From Global Economic Comment by Morgan Stanley Chief Economist Stephen S. Roach, January 16, 2007
My problem with sustainability of the current strain of global growth arises mainly out of the internal imbalances in both the US and Chinese economies. In recent years, America's asset-dependent economy has been prone to periodic bubbles - first equities and now property. Post-bubble shakeouts crimp equity extraction from asset markets - putting pressure on income-short consumers to rebuild income-based saving rates. By contrast, China's supply-led model has been funded, in large part, by a relatively undisciplined system of policy-directed bank lending. That underscores the risks of a misallocation of capital that could lead to excess supply and deflation ... With growth risks tipping to the downside in both the US and China, I have argued that slowing is inevitable for a two engine global economy.

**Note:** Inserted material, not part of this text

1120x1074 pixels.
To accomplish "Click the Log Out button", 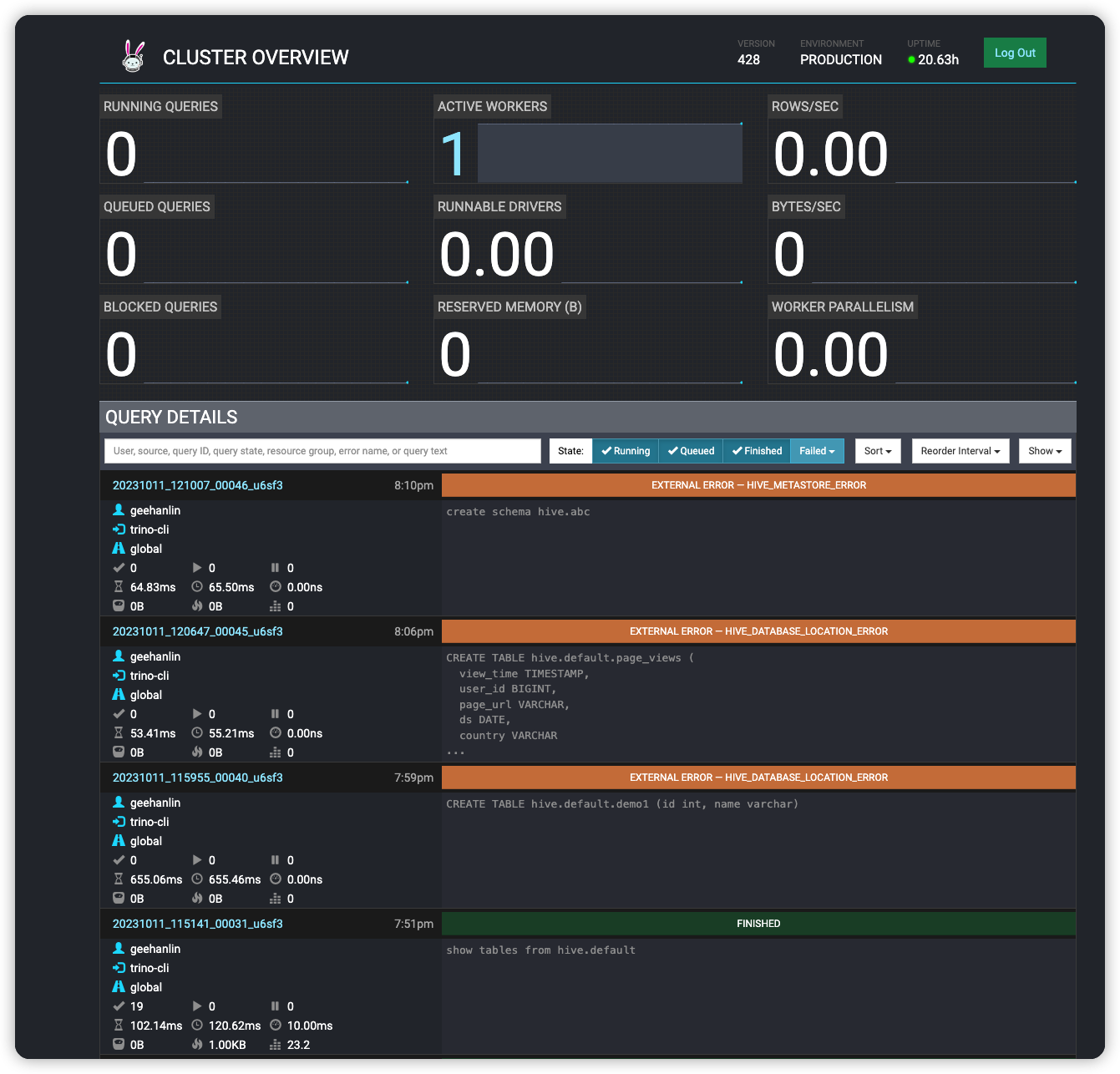I will [x=1015, y=53].
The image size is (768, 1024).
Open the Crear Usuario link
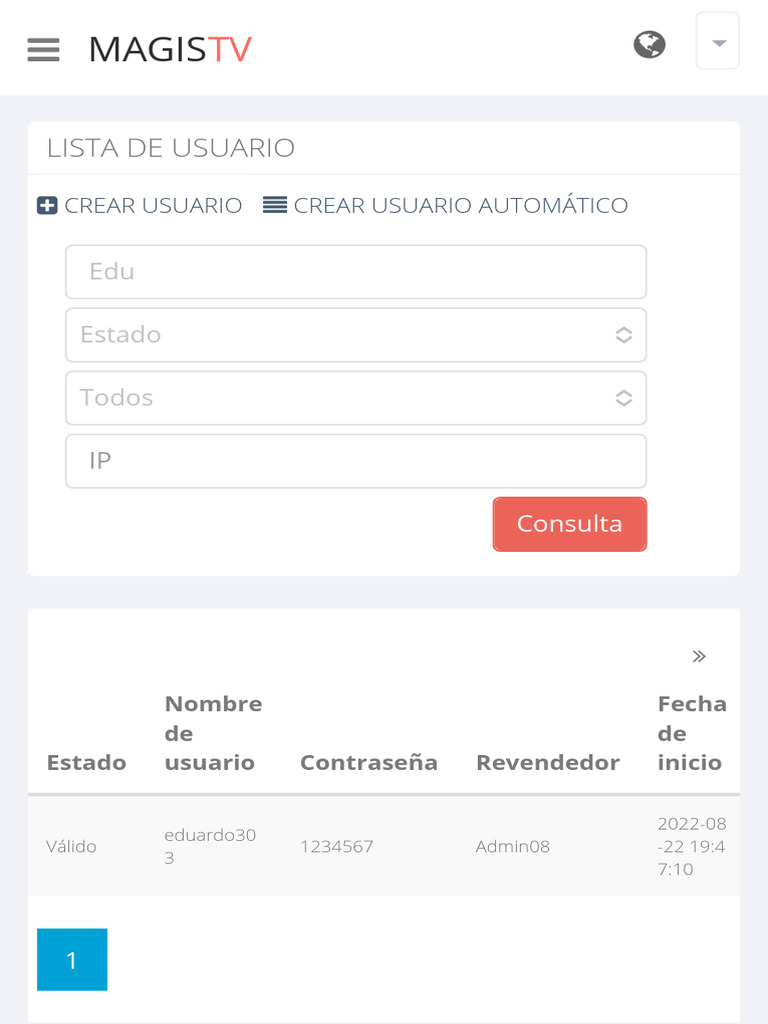[153, 206]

"UBS Asia Economics: The Plot Doesn't Thicken", by UBS Chief Asia Economist Jonathan Anderson, January 8 2007
The People's Bank of China (PBOC) announced another hike in the required reserve ratio (RRR), by a further 0.5%, as of January 15 ... We do not see this as a move to try and cool down an overheated economy, and this is not a sign that China has a serious stock liquidity problem. This is also not a move that would have any automatic effect on the A-share market-although the announcement could potentially cool market sentiment. Instead, this is just another standard move to manage flow liquidity in the face of external inflows, as an alternative to sterilization. And as before, we will likely see more RRR hikes. After all, the trade balance is still very high and shows no sign of a quick turnaround, which means that the PBOC will still have to buy lots of foreign exchange.